- _What is expected_: Below are entries with pictures among them; reproduce exactly, and only, the lines from the one containing "Go back using the left chevron arrow" down to the one containing "Given: Click the", without the pictures.

- _Records for this exercise_:
====

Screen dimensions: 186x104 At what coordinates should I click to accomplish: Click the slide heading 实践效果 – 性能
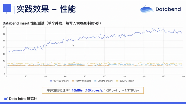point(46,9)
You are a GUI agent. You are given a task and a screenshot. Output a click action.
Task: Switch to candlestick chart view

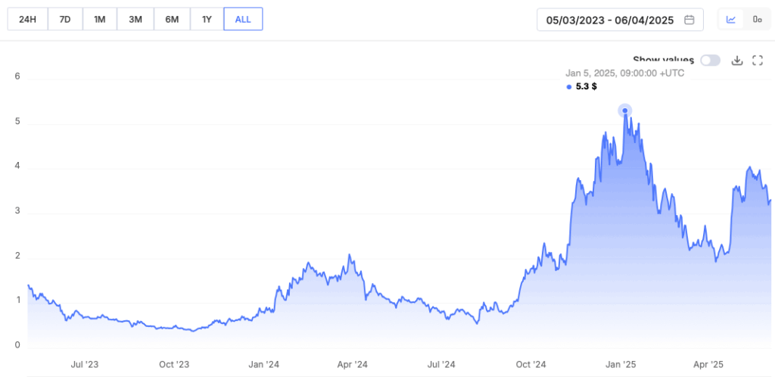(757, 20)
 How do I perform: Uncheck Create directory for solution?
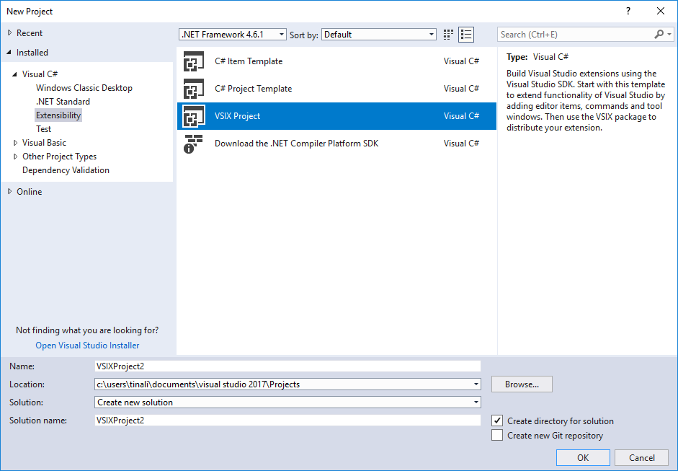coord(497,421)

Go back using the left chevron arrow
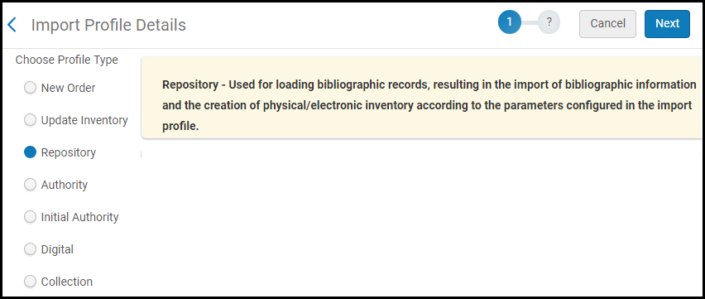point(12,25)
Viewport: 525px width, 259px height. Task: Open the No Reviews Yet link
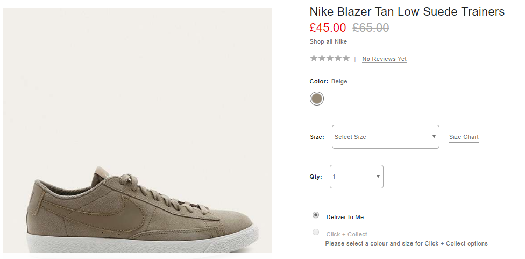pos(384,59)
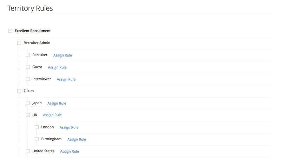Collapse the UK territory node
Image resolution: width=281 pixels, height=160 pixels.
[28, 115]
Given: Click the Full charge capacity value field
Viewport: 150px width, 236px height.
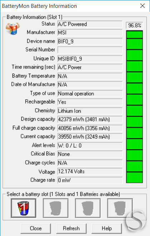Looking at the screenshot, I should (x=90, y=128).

====

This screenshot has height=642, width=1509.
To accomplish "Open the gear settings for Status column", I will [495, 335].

====

- _Exercise solution_:
Go back using the left chevron arrow
point(12,25)
Viewport: 525px width, 259px height. Task: Open the No Reviews Yet link
pos(384,59)
Collapse the UK territory node
Image resolution: width=281 pixels, height=160 pixels.
[28, 115]
Given: Click the Full charge capacity value field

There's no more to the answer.